In May - during which Chrysler was in bankruptcy - Chrysler sales were down 47% from the year-ago period. Overall sales were down 34%, which means non-Chrysler sales were down around 33%. So as a crude estimate, if Chrysler were like the average automaker, for every 100 cars it sold last May, it would have sold 67 cars this May. Instead, it sold 53. That's a 21% decrease - a lot less than the 91% predicted.

It may well be true that the Chrysler brand fares well in bankruptcy, but I think those conclusions are a bit premature:

Discounts of up to $12,000 are driving Chrysler cars off the lot nationwide as bargain-hunting consumers help terminated dealers clear inventory before the June 9 deadline.

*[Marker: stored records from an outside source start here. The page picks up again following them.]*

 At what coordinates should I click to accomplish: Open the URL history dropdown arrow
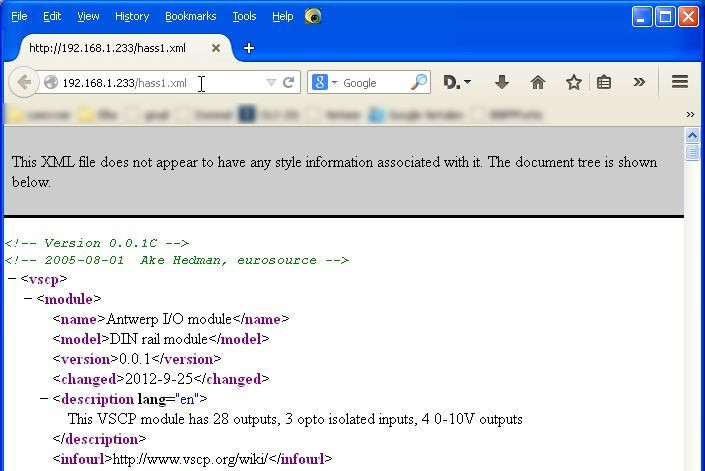tap(270, 83)
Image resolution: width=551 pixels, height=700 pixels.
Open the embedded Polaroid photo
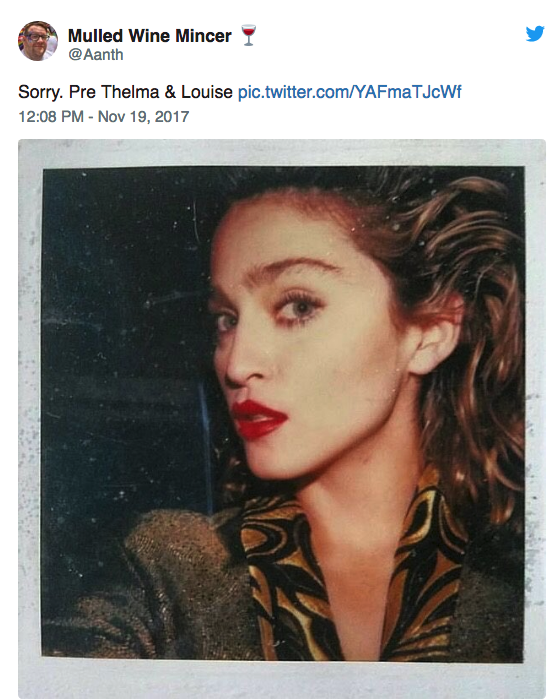point(282,418)
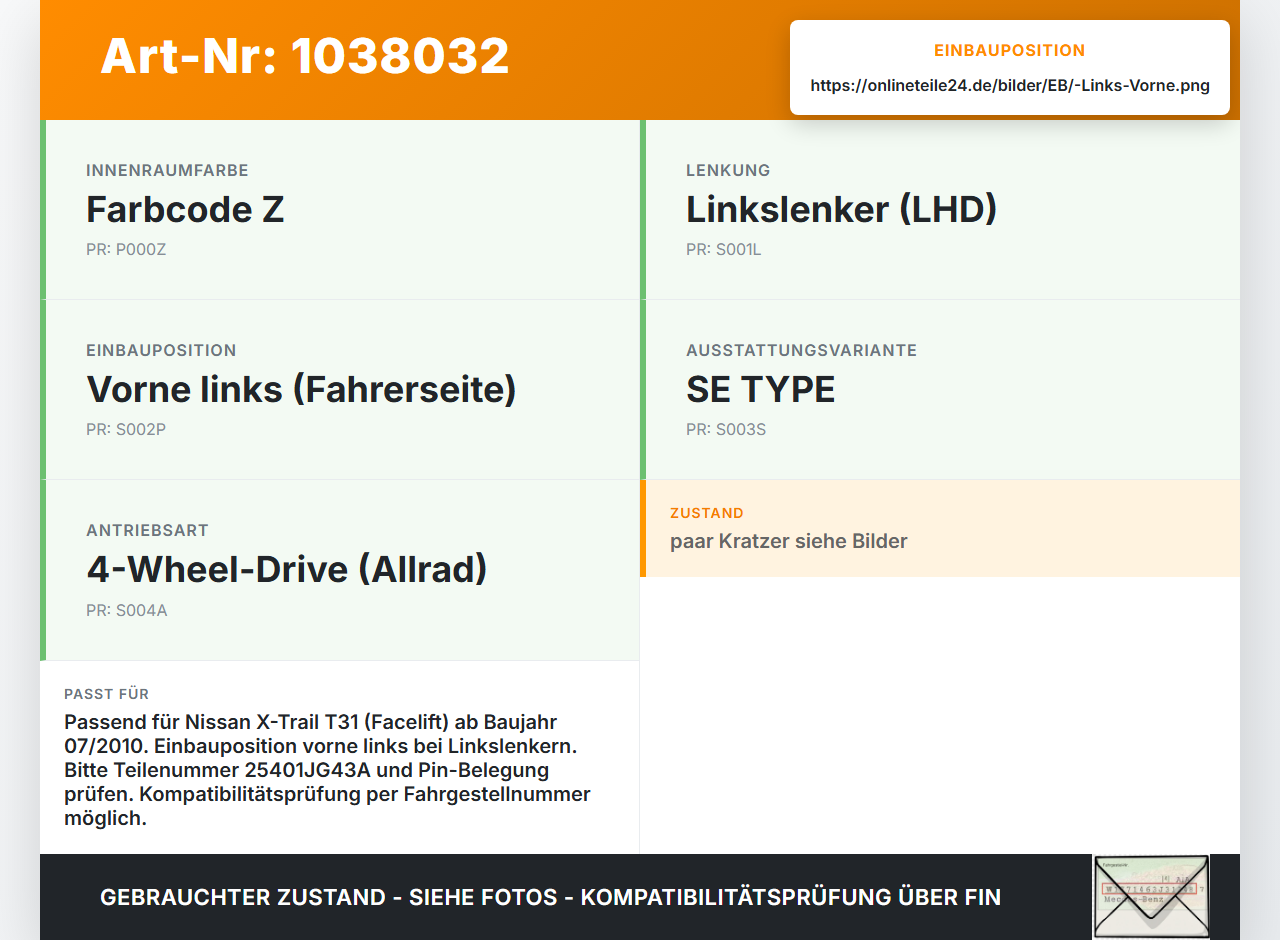Click the PR: S004A code

tap(127, 610)
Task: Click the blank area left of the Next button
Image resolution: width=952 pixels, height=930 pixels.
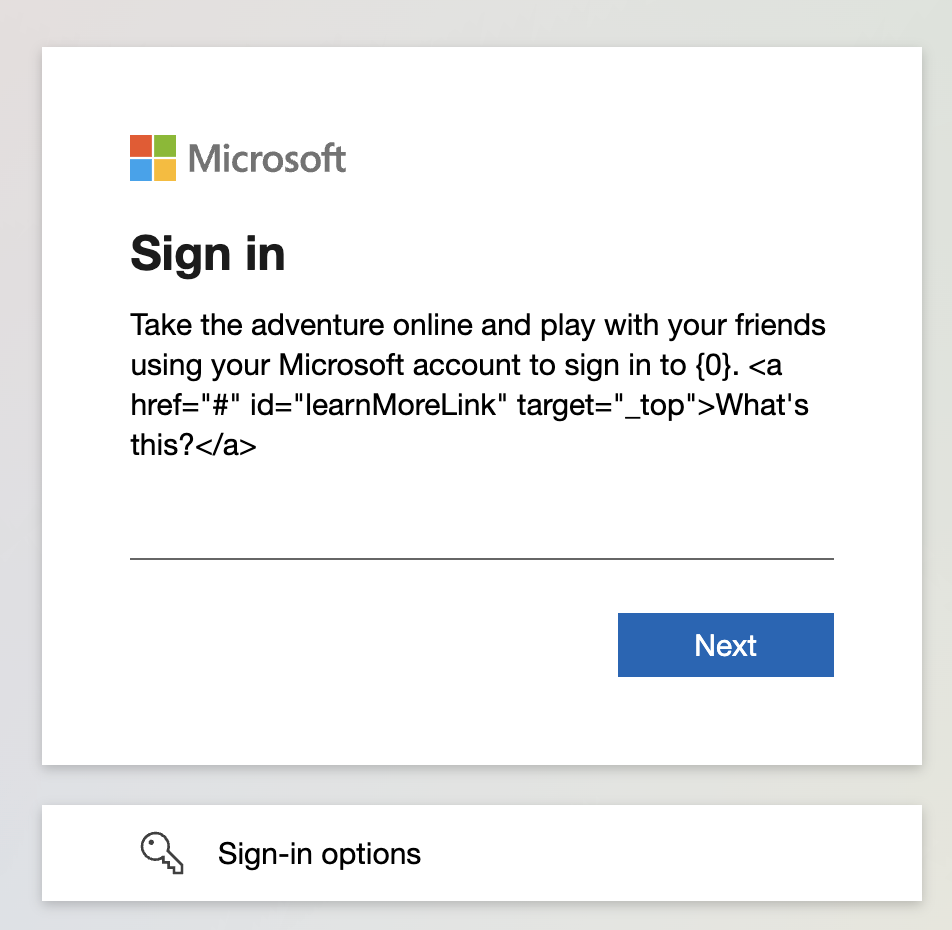Action: point(370,645)
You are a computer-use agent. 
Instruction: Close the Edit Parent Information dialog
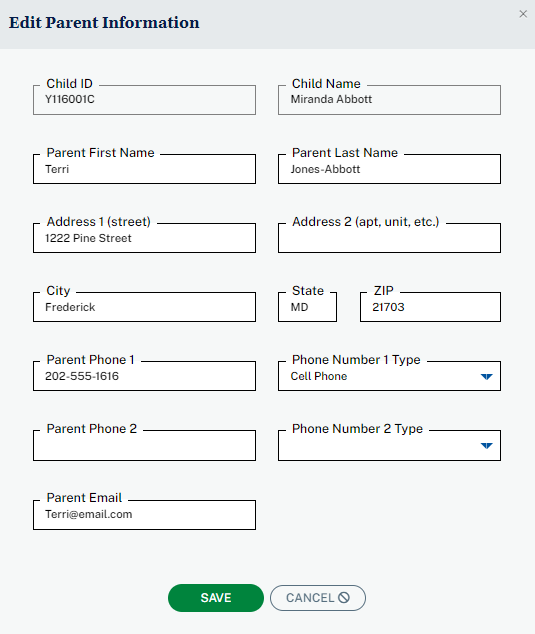(x=523, y=14)
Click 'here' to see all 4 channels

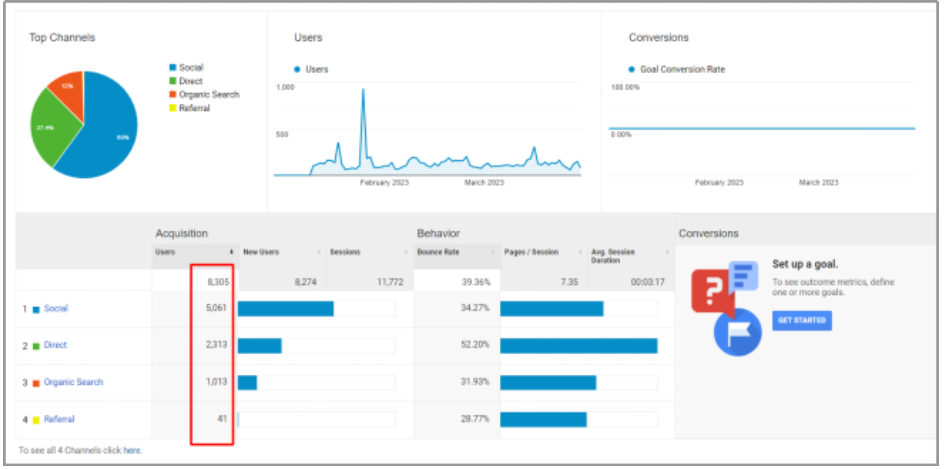click(x=132, y=451)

"We've actually had a better month than we've ever had. The [Jeep] lot is empty," said Hamid Saghafi of Dulles Jeep in Leesburg, Va.

"We're trying to make deals, some ugly deals, and get them off our lots. Ugly to us, pretty to the customer."

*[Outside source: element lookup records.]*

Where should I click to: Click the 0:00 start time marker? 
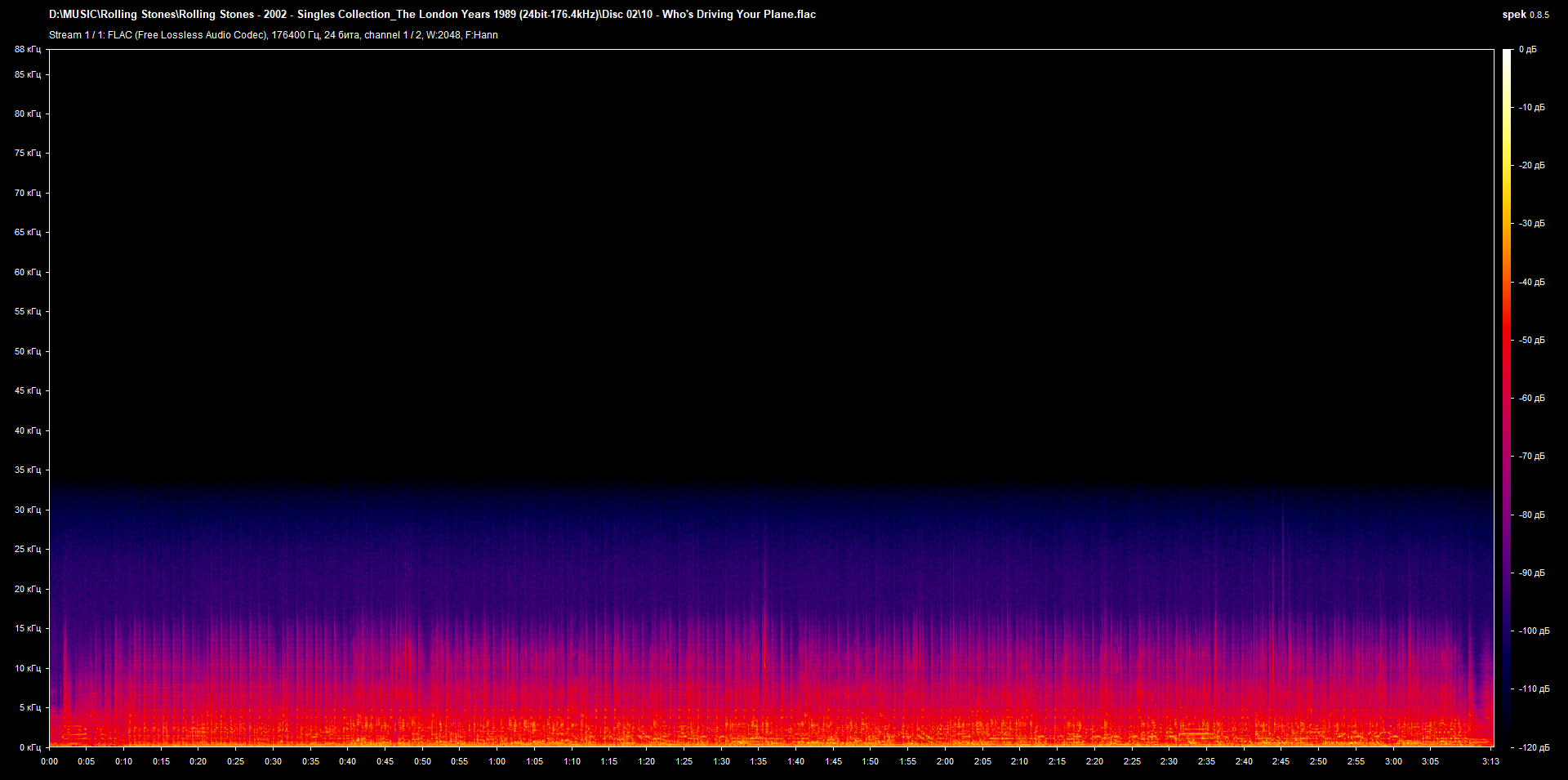click(49, 761)
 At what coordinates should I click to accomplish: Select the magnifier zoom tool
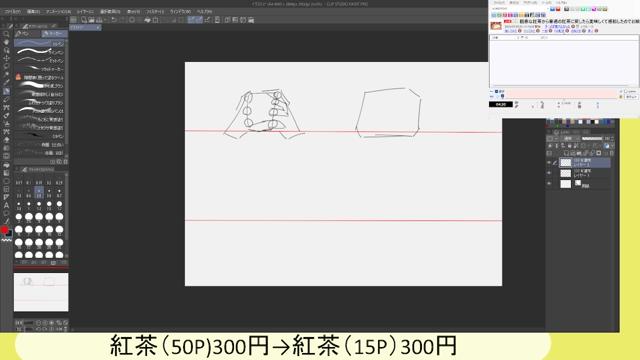click(x=6, y=34)
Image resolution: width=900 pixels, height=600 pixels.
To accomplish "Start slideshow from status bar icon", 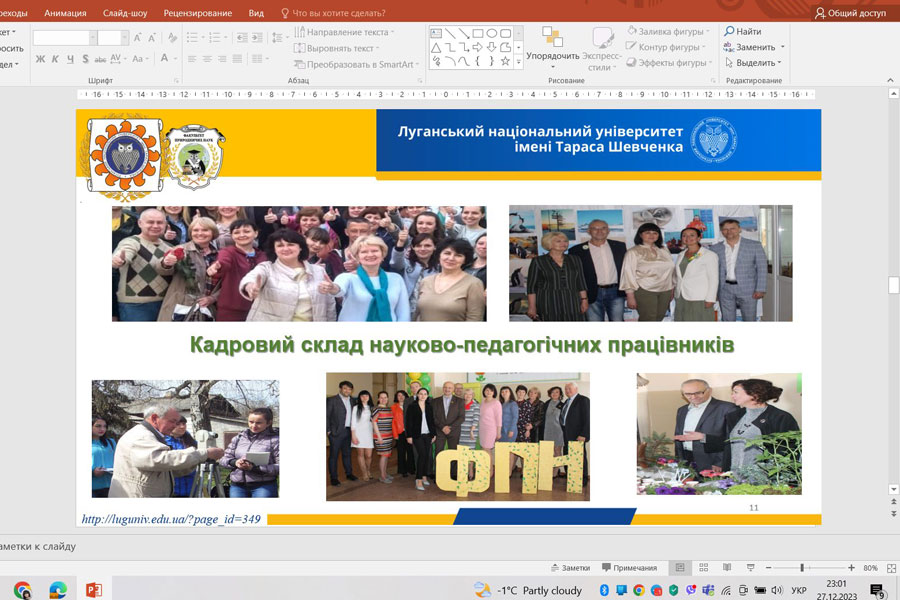I will [746, 568].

On Thursday, June 4 Chrysler dealers began to testify in bankruptcy court, protesting the terms of Chrysler's plan to terminate 789 dealerships across the country starting on June 9. To say that the impact of this bankruptcy has not fully been absorbed across the country would be an understatement.

(As a side note, Tyler Durden has an interesting drill-down on the dealership closings.)

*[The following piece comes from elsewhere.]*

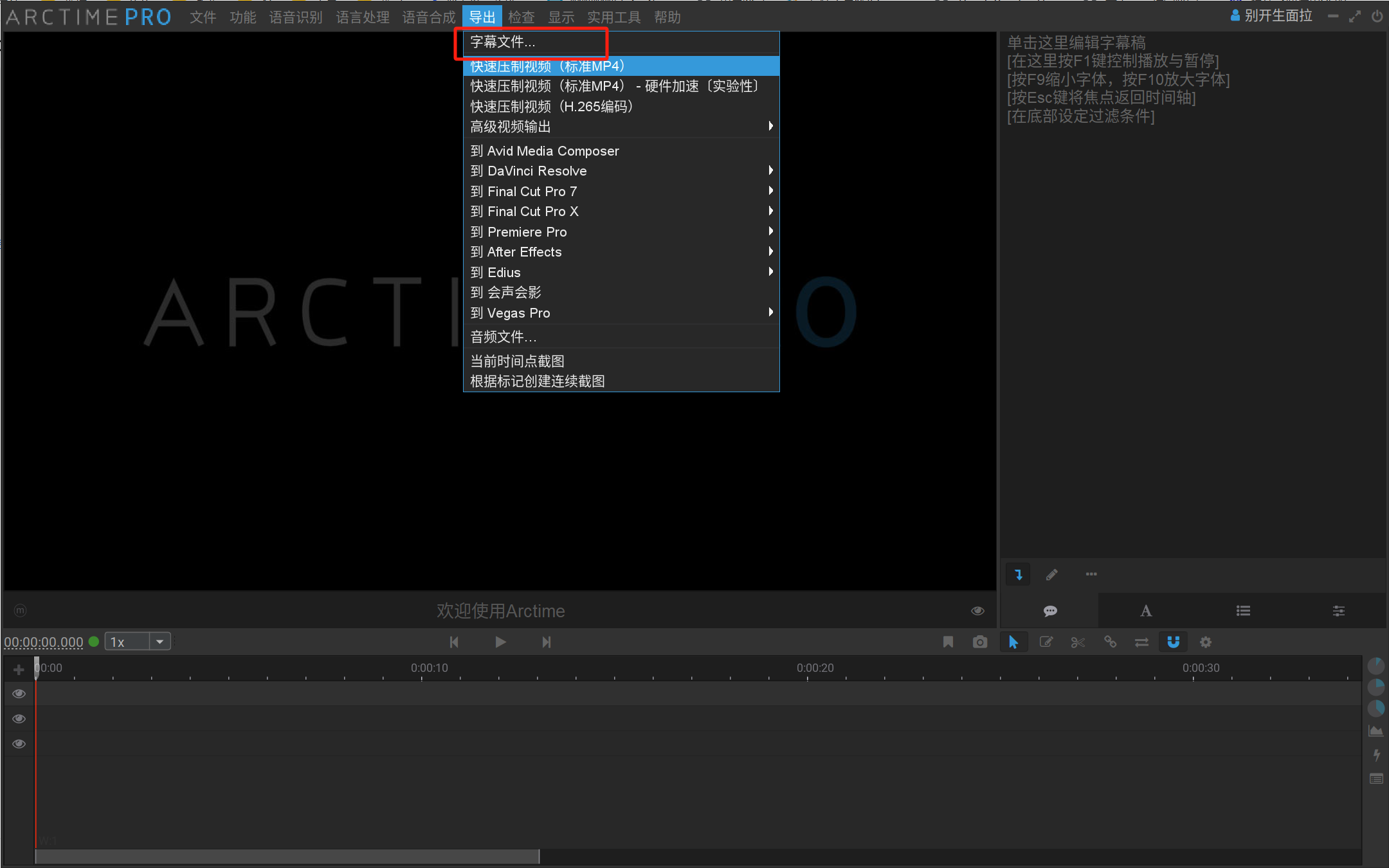Toggle visibility of the first timeline track
Viewport: 1389px width, 868px height.
click(19, 693)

But more to the point -- Chrysler's May sales were heavily subsidized. Unless Chrysler plans to keep giving cars away at cost, those figures are anomalous.

I don't think there was any other choice for Chrysler, and the bankruptcy was well executed. But nobody with brand management experience would shrug off a statistic wherein 91% of the public say they won't buy a car from a company in bankruptcy, no matter how poorly worded the question was. The reason that people like Richard Shelby and Bob Corker were so cavalier about it was because they were trying to break the UAW. Theirs was an ideological, not a pragmatic crusade.

Chrysler and GM will spend a lot of money trying to deal with that brand damage. Future sales won't happen in a vacuum -- Chrysler will continue to offer incentives to make their product attractive. I'm hopeful that the US automakers will be able to rebrand themselves in the US as "new and improved," that the government will level the playing field by dealing with healthcare and providing a productive regulatory environment, and that the "halo effect" of new environmentally-friendly marques will provide a salutary climate for sales.

But I think it's a bit early to conclude the US automakers will emerge from bankruptcy with their brands unscathed, or predict how people will feel about them in the future based on Chrysler's May "fire sale" sales figures.